Hedy Lamarr |
For me, Hedy Lamarr is the epitome of a perfect woman, she was extremely beautiful, incredibly intelligent a passionate believer in justice, a strident anti Nazi campaigner and by all accounts an outrageous flirt.
Author Richard Rhodes wrote of her "Of all the European émigrés who escaped Nazi Germany and Nazi Austria, she was one of the very few who succeeded in moving to another culture and becoming a full-fledged star herself. There were so very few who could make the transition linguistically or culturally. She really was a resourceful human being–I think because of her father’s strong influence on her as a child"
This, to me, shows why it is so important for parents to be positive influences on their children.
During World War II, Lamarr learned that radio-controlled torpedoes, which could be important in the naval war, could easily be jammed, thereby causing the torpedo to go off course.[ With the knowledge she had gained about torpedoes from her first husband, she thought of creating a frequency-hopping signal that could not be tracked or jammed. She contacted her friend, composer and pianist George Antheil, to help her develop a device for doing that, and he succeeded by synchronizing a miniaturized player-piano mechanism with radio signals.
They drafted designs for the frequency-hopping system, which they patented. Antheil recalls:
We began talking about the war, which, in the late summer of 1940, was looking most extremely black. Hedy said that she did not feel very comfortable, sitting there in Hollywood and making lots of money when things were in such a state. She said that she knew a good deal about munitions and various secret weapons ... and that she was thinking seriously of quitting M.G.M. and going to Washington, D.C., to offer her services to the newly established Inventors’ Council.
Their invention was granted a patent on August 11, 1942 (filed using her married name Hedy Kiesler Markey). However, it was technologically difficult to implement, and at that time the U.S. Navy was not receptive to considering inventions coming from outside the military. Only in 1962 (at the time of the Cuban missile crisis) did an updated version of their design appear on Navy ships.
In 1997, they received the Electronic Frontier Foundation Pioneer Award and the Bulbie Gnass Spirit of Achievement Bronze Award, given to individuals whose creative lifetime achievements in the arts, sciences, business, or invention fields have significantly contributed to society. In 2014, Lamarr and Antheil were posthumously inducted into the National Inventors Hall of Fame.
Lamarr wanted to join the National Inventors Council, but was reportedly told by NIC member Charles F. Kettering and others that she could better help the war effort by using her celebrity status to sell war bonds.
She participated in a war bond selling campaign with a sailor named Eddie Rhodes. Rhodes was in the crowd at each Lamarr appearance, and she would call him up on stage. She would briefly flirt with him before asking the audience if she should give him a kiss.
The crowd would of course say yes, to which Hedy would reply that she would if enough people bought war bonds.
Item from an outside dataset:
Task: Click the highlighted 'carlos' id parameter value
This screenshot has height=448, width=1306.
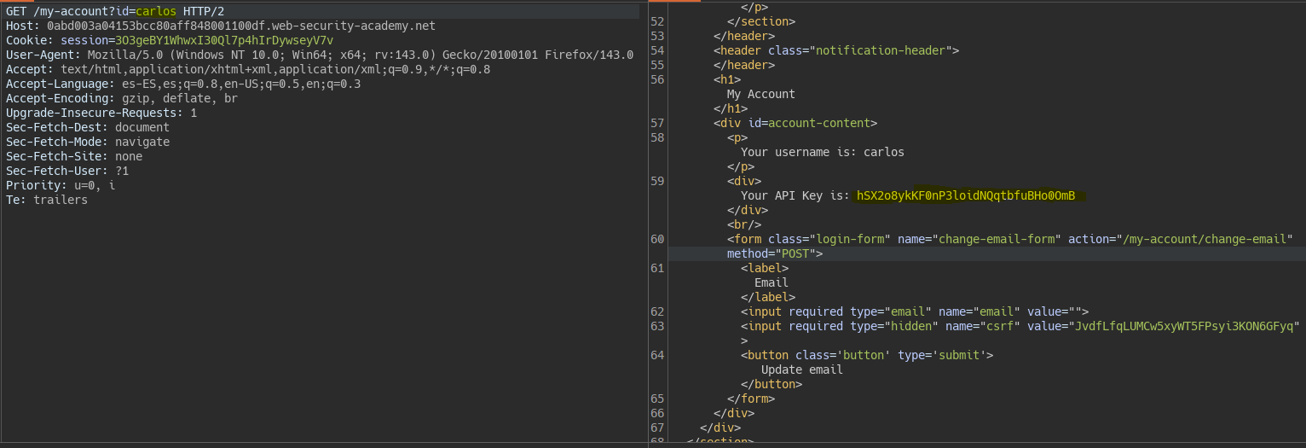Action: [x=157, y=11]
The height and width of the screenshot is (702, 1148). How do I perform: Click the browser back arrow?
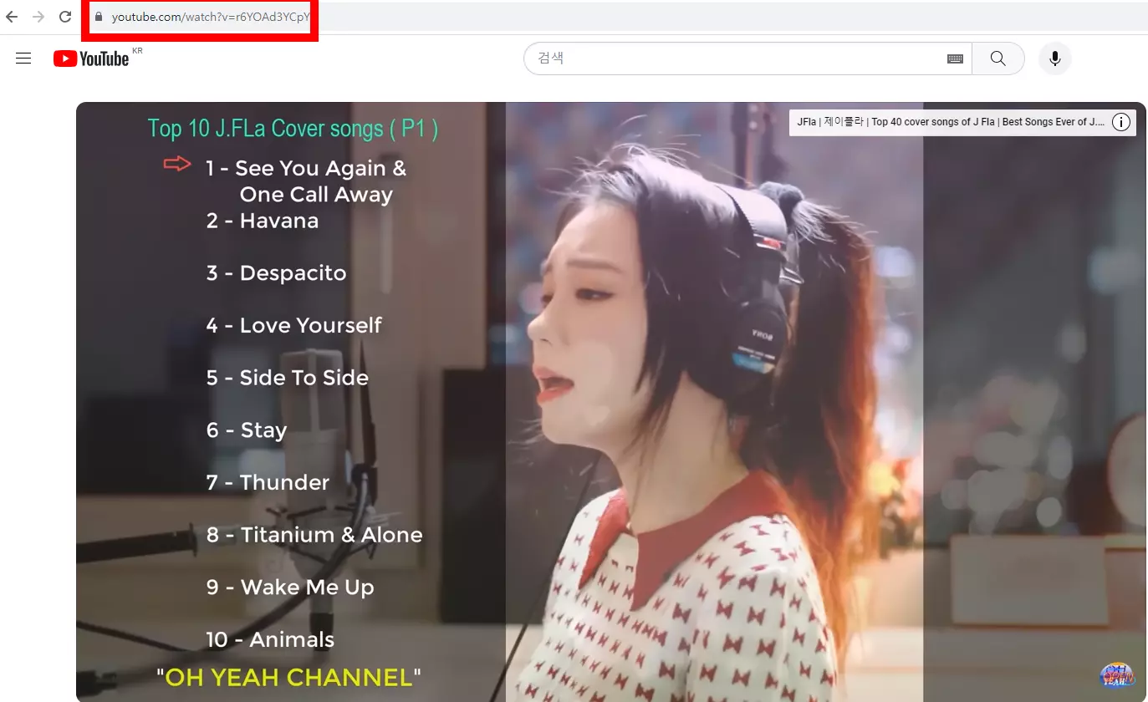pos(12,17)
After enough bonds were purchased, she would give Rhodes his kiss, and he would head back into the audience. Then they would head off to the next war bond rally.
She really was my type of Gal! If I had a TARDIS, Hedy Lamarr is definitely in the top five people I'd like to meet. So wherever you are Hedy, we raise a glass to you. And if you have daughters, tell them to read her story. When I read about how some of our numbskull male politicians have been behaving, I need to remind myself of what we can achieve if we so choose. Hedy Lamarr is a great inspiration and an example to me and I hope to you as well.